The Edenic divine revelations whose antithesis is the fall and this synthesizes into
the antediluvian revelation whose antithesis is the flood which synthesizes into
the patriarchal system whose antithesis is slavery from the inability to grow into a nation and so synthesizes
the mosaic system....

In other words in something like Reformed Christianity the Old Testament is current and reflects God's will, while in dispensationalism the old testament gives a record of a series of dispensations that is the previous stages which led up to the current system. Moreover, most dispensationalist believe that the contact with the "concrete" really can only happen from the fall of the millennial kingdom, which we haven't even entered yet. So they are Hegelian in terms of seeing themselves as part of a synthetic process without access to the final revelation.
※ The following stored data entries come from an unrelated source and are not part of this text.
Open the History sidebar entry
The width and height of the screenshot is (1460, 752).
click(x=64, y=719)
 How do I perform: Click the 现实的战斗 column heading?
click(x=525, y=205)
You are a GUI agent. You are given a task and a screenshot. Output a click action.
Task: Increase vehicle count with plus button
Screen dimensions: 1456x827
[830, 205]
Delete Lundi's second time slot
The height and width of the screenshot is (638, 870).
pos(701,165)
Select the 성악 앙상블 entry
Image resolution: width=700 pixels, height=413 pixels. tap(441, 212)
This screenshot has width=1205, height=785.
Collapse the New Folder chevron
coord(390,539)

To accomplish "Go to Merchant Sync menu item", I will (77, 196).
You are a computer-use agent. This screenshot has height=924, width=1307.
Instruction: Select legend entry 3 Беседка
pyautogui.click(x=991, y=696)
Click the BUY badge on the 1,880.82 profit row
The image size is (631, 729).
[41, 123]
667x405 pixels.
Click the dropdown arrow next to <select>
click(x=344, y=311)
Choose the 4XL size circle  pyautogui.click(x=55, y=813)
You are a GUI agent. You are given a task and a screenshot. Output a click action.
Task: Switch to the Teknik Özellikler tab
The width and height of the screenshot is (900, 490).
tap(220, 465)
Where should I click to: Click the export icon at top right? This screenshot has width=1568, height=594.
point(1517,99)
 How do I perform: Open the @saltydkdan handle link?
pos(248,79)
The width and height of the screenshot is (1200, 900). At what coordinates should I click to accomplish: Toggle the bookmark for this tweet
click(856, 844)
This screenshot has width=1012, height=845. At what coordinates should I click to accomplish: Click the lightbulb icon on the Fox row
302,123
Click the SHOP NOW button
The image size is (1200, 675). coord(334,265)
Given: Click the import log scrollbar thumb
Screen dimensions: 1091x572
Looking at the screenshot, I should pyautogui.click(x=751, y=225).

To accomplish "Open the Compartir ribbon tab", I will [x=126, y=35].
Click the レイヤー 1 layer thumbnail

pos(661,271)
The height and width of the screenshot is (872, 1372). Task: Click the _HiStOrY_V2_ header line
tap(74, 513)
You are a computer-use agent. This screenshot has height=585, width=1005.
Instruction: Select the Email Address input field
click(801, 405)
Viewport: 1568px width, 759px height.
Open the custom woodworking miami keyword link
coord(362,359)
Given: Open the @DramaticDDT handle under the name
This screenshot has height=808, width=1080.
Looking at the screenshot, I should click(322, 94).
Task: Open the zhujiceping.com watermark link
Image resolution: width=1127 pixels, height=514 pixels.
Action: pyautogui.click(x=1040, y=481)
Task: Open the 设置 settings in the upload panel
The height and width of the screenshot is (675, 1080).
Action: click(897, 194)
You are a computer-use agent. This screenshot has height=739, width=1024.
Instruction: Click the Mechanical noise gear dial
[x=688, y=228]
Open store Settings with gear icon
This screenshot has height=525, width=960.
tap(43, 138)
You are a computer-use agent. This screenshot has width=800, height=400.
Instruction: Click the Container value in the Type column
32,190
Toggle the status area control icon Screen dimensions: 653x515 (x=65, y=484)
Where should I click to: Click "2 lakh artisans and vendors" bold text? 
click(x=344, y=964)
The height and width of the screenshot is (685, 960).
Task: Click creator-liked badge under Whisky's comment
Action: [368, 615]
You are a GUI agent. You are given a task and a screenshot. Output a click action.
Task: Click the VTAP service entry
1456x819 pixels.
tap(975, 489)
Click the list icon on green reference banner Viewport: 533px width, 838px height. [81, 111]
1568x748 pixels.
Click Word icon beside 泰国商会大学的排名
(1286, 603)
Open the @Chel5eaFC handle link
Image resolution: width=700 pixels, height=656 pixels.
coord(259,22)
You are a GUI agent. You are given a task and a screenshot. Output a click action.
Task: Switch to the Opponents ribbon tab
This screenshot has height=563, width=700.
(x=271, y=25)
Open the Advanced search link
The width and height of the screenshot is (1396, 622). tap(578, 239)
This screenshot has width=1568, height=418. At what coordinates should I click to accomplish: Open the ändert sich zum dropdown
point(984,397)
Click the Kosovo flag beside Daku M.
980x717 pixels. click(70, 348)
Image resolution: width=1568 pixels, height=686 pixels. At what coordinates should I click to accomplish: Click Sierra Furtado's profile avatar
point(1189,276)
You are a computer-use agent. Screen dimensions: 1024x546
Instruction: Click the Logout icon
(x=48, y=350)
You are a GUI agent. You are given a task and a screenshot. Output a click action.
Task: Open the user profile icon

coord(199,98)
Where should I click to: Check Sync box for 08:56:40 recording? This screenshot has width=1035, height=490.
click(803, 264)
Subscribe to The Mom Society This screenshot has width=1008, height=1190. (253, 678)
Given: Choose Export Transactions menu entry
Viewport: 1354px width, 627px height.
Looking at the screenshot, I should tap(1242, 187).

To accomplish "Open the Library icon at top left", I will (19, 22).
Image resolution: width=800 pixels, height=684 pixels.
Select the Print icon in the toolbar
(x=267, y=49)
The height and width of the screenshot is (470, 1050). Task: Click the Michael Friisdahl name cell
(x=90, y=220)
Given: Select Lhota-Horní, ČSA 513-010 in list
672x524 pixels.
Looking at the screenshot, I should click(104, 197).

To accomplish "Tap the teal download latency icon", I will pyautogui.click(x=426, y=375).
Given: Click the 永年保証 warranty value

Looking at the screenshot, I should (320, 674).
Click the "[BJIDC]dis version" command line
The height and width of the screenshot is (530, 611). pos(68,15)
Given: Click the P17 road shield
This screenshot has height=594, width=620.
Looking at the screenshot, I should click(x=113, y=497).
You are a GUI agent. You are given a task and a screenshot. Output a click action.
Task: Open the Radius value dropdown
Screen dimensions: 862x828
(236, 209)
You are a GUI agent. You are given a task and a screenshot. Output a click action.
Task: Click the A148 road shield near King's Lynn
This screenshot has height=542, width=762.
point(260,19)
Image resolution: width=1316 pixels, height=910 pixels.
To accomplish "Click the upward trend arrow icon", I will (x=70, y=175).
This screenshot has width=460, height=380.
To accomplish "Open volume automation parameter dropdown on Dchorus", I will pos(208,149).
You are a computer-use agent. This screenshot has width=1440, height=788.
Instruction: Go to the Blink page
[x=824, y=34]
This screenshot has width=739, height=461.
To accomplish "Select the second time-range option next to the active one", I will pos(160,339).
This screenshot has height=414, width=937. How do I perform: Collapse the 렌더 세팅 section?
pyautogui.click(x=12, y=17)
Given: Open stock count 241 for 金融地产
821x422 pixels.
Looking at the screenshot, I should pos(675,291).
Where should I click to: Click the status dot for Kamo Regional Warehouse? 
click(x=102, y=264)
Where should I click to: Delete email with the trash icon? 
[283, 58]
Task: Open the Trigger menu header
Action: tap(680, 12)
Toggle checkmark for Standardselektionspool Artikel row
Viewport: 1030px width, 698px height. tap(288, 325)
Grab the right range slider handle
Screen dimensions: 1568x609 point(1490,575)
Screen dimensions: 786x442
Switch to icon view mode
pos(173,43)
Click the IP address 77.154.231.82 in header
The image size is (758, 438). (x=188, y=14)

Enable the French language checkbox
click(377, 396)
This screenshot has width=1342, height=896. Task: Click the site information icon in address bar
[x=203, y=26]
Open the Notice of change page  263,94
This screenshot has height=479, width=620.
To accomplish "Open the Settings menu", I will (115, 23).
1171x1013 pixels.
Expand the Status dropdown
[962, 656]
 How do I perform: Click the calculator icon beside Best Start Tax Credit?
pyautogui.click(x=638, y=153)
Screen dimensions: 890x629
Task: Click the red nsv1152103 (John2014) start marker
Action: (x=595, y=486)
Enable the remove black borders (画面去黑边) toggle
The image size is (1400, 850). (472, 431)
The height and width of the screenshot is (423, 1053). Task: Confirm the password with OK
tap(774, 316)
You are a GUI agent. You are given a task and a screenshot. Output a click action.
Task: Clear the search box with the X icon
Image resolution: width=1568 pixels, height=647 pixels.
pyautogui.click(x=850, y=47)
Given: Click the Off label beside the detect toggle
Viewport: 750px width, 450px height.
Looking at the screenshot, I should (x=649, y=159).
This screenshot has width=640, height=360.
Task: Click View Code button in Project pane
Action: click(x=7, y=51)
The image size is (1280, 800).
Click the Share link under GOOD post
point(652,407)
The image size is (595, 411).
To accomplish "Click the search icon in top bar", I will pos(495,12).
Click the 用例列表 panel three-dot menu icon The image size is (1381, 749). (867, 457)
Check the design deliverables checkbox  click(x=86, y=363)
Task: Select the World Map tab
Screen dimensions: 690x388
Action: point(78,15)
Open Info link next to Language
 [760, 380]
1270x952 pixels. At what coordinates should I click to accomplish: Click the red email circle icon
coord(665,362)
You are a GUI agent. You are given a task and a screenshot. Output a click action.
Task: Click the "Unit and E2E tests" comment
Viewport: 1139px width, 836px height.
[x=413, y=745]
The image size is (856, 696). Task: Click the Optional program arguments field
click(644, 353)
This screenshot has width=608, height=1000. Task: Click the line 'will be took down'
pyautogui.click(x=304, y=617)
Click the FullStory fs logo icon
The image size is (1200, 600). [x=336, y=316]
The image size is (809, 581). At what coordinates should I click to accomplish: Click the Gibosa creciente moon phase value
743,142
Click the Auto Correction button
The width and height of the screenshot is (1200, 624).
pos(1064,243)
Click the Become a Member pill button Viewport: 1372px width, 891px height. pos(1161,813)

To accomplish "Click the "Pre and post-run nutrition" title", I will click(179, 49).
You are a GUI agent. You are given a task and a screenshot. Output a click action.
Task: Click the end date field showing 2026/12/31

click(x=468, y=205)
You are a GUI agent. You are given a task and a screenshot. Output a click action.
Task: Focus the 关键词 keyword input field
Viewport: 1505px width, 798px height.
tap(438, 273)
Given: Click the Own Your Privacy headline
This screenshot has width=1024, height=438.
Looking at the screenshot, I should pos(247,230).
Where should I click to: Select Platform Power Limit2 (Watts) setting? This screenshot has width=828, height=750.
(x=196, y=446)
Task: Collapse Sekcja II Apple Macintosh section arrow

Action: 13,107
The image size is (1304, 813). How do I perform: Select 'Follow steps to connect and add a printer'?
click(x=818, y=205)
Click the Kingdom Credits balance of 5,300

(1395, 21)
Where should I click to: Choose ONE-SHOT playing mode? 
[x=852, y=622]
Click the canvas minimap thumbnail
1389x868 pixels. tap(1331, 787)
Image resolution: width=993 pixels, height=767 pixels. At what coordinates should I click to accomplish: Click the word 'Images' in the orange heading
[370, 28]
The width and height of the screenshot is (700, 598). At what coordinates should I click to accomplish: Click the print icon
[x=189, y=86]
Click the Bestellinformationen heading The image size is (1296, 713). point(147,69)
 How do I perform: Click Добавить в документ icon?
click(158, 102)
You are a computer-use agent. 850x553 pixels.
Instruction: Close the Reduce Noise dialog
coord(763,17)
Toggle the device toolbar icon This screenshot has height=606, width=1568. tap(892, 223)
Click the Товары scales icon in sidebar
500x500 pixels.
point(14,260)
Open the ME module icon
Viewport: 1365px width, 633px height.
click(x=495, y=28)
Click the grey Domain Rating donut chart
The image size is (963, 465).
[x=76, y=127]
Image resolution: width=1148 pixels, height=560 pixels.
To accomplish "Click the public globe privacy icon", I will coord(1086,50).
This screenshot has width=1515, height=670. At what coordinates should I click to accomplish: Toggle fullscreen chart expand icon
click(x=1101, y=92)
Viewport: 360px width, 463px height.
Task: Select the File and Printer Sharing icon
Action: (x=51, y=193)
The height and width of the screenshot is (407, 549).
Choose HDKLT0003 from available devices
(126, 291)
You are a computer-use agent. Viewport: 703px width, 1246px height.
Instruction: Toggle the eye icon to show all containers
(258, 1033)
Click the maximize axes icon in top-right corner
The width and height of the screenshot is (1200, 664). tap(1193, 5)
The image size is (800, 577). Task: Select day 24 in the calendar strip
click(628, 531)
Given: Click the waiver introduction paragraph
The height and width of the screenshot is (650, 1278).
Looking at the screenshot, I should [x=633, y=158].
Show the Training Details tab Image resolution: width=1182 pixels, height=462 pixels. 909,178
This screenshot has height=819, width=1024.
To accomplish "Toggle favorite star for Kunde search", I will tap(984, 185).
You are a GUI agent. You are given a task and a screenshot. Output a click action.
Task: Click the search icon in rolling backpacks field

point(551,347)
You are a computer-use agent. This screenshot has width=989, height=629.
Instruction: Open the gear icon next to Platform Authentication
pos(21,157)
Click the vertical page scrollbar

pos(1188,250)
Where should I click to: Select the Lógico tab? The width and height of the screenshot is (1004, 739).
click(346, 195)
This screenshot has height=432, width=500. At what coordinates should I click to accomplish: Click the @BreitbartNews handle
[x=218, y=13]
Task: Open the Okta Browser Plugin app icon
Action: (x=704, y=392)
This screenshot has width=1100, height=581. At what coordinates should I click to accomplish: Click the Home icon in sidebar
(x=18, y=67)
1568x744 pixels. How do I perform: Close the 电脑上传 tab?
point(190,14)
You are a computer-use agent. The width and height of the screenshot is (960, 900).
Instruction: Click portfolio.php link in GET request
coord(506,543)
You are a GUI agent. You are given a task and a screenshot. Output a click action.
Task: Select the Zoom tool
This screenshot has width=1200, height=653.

Whew. So yeah I see them both as fundamentally Hegelian. Our access to truth comes from process not merely understanding.

Kevin A. Sam said...

In short, could we say that Hegelianism is almost like humanism?

CD-Host said...

In short, could we say that Hegelianism is almost like humanism?

Humanism is pretty broad. I would say that Arnold Ruge and Karl Marx certainly brought Hegel into the humanist mainstream. 20th century humanists like Sarte or Heidegger freely assume Hegel. As an aside postmodernism is heavily based on Sarte and Heidegger.

Right around the time Darby is inventing dispensationalism two Hegelians (David Strauss and Bruno Bauer) are going at it in the big debates with Christianity. Darby chairs the Powerscourt conference at the time. While I don't know his history well enough to know for sure I can't see how he doesn't end up coming in contact with Leben Jesu "The Life of Jesus Critically Examined" and Bauer's refutation. He's so far to the right of the Hegelian Christians that I don't think he would consciously identify but meme travel in culture.

I guess if you put my back to the wall, I'd make a more broad statement. Virtually every modern theory today is Hegelian or reacting to Hegel. Hegel, Nietzche and Darwin transformed all of western philosophy and there simply is no escaping their influence anywhere.